*** INFORMATION PROVIDED Section Begins ***

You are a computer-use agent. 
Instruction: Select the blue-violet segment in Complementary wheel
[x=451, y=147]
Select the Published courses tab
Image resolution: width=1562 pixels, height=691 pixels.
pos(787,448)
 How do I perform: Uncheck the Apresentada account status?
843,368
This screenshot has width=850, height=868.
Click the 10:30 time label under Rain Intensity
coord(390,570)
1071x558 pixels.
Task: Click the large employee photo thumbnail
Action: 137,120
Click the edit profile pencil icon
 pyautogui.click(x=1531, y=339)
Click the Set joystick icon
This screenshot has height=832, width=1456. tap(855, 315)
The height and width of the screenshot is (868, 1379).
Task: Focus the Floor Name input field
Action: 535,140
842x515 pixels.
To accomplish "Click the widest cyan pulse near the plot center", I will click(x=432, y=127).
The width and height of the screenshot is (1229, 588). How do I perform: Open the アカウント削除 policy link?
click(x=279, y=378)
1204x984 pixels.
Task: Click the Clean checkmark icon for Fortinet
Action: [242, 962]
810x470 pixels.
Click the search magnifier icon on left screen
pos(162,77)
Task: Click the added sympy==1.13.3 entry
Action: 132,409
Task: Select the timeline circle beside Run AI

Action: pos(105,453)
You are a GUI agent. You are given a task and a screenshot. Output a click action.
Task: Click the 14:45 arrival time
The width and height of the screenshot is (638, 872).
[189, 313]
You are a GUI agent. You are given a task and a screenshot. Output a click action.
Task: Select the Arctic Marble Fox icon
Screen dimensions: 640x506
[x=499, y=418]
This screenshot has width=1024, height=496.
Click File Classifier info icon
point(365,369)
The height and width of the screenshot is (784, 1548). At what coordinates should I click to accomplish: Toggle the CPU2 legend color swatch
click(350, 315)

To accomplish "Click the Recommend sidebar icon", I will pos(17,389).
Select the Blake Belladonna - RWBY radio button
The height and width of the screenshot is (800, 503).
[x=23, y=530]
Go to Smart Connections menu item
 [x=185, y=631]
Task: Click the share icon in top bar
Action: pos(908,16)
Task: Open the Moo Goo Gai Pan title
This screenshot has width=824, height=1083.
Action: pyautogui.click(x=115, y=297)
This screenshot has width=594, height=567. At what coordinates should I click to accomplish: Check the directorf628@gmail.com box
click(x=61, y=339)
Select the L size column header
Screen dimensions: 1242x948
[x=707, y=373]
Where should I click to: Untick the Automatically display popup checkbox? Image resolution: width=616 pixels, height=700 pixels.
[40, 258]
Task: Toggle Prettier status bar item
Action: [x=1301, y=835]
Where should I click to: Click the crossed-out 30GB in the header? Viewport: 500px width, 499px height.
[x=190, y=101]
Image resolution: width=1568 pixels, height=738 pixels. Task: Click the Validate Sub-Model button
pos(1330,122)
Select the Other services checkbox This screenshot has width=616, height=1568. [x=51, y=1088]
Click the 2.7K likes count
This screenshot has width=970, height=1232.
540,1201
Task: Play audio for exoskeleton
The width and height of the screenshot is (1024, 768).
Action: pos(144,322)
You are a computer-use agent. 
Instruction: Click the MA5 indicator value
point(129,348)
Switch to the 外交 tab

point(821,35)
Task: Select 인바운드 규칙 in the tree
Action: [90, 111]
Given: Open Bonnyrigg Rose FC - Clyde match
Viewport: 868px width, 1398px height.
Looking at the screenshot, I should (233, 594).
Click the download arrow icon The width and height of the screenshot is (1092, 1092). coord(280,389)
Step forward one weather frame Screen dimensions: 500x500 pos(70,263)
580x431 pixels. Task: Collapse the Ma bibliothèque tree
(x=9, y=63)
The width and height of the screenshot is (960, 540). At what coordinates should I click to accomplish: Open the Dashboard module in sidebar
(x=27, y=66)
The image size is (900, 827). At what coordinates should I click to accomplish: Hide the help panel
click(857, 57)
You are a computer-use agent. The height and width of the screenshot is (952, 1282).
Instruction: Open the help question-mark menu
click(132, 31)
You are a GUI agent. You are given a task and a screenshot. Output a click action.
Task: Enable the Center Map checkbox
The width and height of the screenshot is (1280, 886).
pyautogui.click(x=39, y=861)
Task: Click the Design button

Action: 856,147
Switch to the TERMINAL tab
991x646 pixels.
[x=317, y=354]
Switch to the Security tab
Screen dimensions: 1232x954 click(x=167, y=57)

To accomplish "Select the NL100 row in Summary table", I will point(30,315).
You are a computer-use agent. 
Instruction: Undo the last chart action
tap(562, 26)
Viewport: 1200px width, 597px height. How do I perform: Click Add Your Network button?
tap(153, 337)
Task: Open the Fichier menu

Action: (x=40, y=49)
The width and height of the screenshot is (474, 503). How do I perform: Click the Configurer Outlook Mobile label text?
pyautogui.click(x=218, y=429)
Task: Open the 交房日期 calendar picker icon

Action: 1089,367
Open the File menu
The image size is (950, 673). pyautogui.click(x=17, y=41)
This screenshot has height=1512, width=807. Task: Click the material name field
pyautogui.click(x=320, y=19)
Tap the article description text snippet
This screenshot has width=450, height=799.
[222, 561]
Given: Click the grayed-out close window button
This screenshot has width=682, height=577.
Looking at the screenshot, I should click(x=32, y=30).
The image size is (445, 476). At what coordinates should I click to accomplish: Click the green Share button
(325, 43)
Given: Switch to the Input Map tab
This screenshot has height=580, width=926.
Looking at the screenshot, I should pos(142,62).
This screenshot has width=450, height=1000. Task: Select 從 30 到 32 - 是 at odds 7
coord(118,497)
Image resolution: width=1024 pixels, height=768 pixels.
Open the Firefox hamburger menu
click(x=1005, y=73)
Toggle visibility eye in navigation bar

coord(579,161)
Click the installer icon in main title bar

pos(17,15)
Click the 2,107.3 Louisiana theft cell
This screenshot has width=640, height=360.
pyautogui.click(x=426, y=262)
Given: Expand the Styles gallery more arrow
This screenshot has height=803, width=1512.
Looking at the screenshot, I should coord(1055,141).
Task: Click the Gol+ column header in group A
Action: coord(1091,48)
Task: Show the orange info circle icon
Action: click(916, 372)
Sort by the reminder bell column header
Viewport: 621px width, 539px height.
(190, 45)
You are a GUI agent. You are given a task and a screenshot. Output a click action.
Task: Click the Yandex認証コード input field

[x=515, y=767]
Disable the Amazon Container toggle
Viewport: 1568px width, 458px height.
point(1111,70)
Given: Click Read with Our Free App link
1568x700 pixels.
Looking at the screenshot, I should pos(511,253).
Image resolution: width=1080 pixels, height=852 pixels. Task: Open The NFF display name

*** INFORMATION PROVIDED Section Ends ***

TASK REQUIREMENTS =>
The reply must present every entry, transcribed with its exact wording.

THE ANSWER =>
You are a computer-use agent. 
Instruction: Select the blue-violet segment in Complementary wheel
[x=451, y=147]
Select the Published courses tab
Image resolution: width=1562 pixels, height=691 pixels.
pos(787,448)
 How do I perform: Uncheck the Apresentada account status?
843,368
This screenshot has width=850, height=868.
Click the 10:30 time label under Rain Intensity
coord(390,570)
1071x558 pixels.
Task: Click the large employee photo thumbnail
Action: 137,120
Click the edit profile pencil icon
 pyautogui.click(x=1531, y=339)
Click the Set joystick icon
This screenshot has height=832, width=1456. tap(855, 315)
The height and width of the screenshot is (868, 1379).
Task: Focus the Floor Name input field
Action: 535,140
842x515 pixels.
To accomplish "Click the widest cyan pulse near the plot center", I will click(x=432, y=127).
The width and height of the screenshot is (1229, 588). How do I perform: Open the アカウント削除 policy link?
click(x=279, y=378)
1204x984 pixels.
Task: Click the Clean checkmark icon for Fortinet
Action: [242, 962]
810x470 pixels.
Click the search magnifier icon on left screen
pos(162,77)
Task: Click the added sympy==1.13.3 entry
Action: 132,409
Task: Select the timeline circle beside Run AI

Action: pos(105,453)
You are a GUI agent. You are given a task and a screenshot. Output a click action.
Task: Click the 14:45 arrival time
The width and height of the screenshot is (638, 872).
[189, 313]
You are a GUI agent. You are given a task and a screenshot. Output a click action.
Task: Select the Arctic Marble Fox icon
Screen dimensions: 640x506
[x=499, y=418]
This screenshot has width=1024, height=496.
Click File Classifier info icon
point(365,369)
The height and width of the screenshot is (784, 1548). At what coordinates should I click to accomplish: Toggle the CPU2 legend color swatch
click(350, 315)

To accomplish "Click the Recommend sidebar icon", I will pos(17,389).
Select the Blake Belladonna - RWBY radio button
The height and width of the screenshot is (800, 503).
[x=23, y=530]
Go to Smart Connections menu item
 [x=185, y=631]
Task: Click the share icon in top bar
Action: pos(908,16)
Task: Open the Moo Goo Gai Pan title
This screenshot has width=824, height=1083.
Action: pyautogui.click(x=115, y=297)
This screenshot has width=594, height=567. At what coordinates should I click to accomplish: Check the directorf628@gmail.com box
click(x=61, y=339)
Select the L size column header
Screen dimensions: 1242x948
[x=707, y=373]
Where should I click to: Untick the Automatically display popup checkbox? Image resolution: width=616 pixels, height=700 pixels.
[40, 258]
Task: Toggle Prettier status bar item
Action: [x=1301, y=835]
Where should I click to: Click the crossed-out 30GB in the header? Viewport: 500px width, 499px height.
[x=190, y=101]
Image resolution: width=1568 pixels, height=738 pixels. Task: Click the Validate Sub-Model button
pos(1330,122)
Select the Other services checkbox This screenshot has width=616, height=1568. [x=51, y=1088]
Click the 2.7K likes count
This screenshot has width=970, height=1232.
540,1201
Task: Play audio for exoskeleton
The width and height of the screenshot is (1024, 768).
Action: pos(144,322)
You are a computer-use agent. 
Instruction: Click the MA5 indicator value
point(129,348)
Switch to the 外交 tab

point(821,35)
Task: Select 인바운드 규칙 in the tree
Action: [90, 111]
Given: Open Bonnyrigg Rose FC - Clyde match
Viewport: 868px width, 1398px height.
Looking at the screenshot, I should (233, 594).
Click the download arrow icon The width and height of the screenshot is (1092, 1092). coord(280,389)
Step forward one weather frame Screen dimensions: 500x500 pos(70,263)
580x431 pixels. Task: Collapse the Ma bibliothèque tree
(x=9, y=63)
The width and height of the screenshot is (960, 540). At what coordinates should I click to accomplish: Open the Dashboard module in sidebar
(x=27, y=66)
The image size is (900, 827). At what coordinates should I click to accomplish: Hide the help panel
click(857, 57)
You are a computer-use agent. The height and width of the screenshot is (952, 1282).
Instruction: Open the help question-mark menu
click(132, 31)
You are a GUI agent. You are given a task and a screenshot. Output a click action.
Task: Enable the Center Map checkbox
The width and height of the screenshot is (1280, 886).
pyautogui.click(x=39, y=861)
Task: Click the Design button

Action: 856,147
Switch to the TERMINAL tab
991x646 pixels.
[x=317, y=354]
Switch to the Security tab
Screen dimensions: 1232x954 click(x=167, y=57)

To accomplish "Select the NL100 row in Summary table", I will point(30,315).
You are a computer-use agent. 
Instruction: Undo the last chart action
tap(562, 26)
Viewport: 1200px width, 597px height. How do I perform: Click Add Your Network button?
tap(153, 337)
Task: Open the Fichier menu

Action: (x=40, y=49)
The width and height of the screenshot is (474, 503). How do I perform: Click the Configurer Outlook Mobile label text?
pyautogui.click(x=218, y=429)
Task: Open the 交房日期 calendar picker icon

Action: 1089,367
Open the File menu
The image size is (950, 673). pyautogui.click(x=17, y=41)
This screenshot has height=1512, width=807. Task: Click the material name field
pyautogui.click(x=320, y=19)
Tap the article description text snippet
This screenshot has width=450, height=799.
[222, 561]
Given: Click the grayed-out close window button
This screenshot has width=682, height=577.
Looking at the screenshot, I should click(x=32, y=30).
The image size is (445, 476). At what coordinates should I click to accomplish: Click the green Share button
(325, 43)
Given: Switch to the Input Map tab
This screenshot has height=580, width=926.
Looking at the screenshot, I should pos(142,62).
This screenshot has width=450, height=1000. Task: Select 從 30 到 32 - 是 at odds 7
coord(118,497)
Image resolution: width=1024 pixels, height=768 pixels.
Open the Firefox hamburger menu
click(x=1005, y=73)
Toggle visibility eye in navigation bar

coord(579,161)
Click the installer icon in main title bar

pos(17,15)
Click the 2,107.3 Louisiana theft cell
This screenshot has width=640, height=360.
pyautogui.click(x=426, y=262)
Given: Expand the Styles gallery more arrow
This screenshot has height=803, width=1512.
Looking at the screenshot, I should coord(1055,141).
Task: Click the Gol+ column header in group A
Action: coord(1091,48)
Task: Show the orange info circle icon
Action: click(916, 372)
Sort by the reminder bell column header
Viewport: 621px width, 539px height.
(190, 45)
You are a GUI agent. You are given a task and a screenshot. Output a click action.
Task: Click the Yandex認証コード input field

[x=515, y=767]
Disable the Amazon Container toggle
Viewport: 1568px width, 458px height.
point(1111,70)
Given: Click Read with Our Free App link
1568x700 pixels.
Looking at the screenshot, I should pos(511,253).
Image resolution: width=1080 pixels, height=852 pixels. Task: Open The NFF display name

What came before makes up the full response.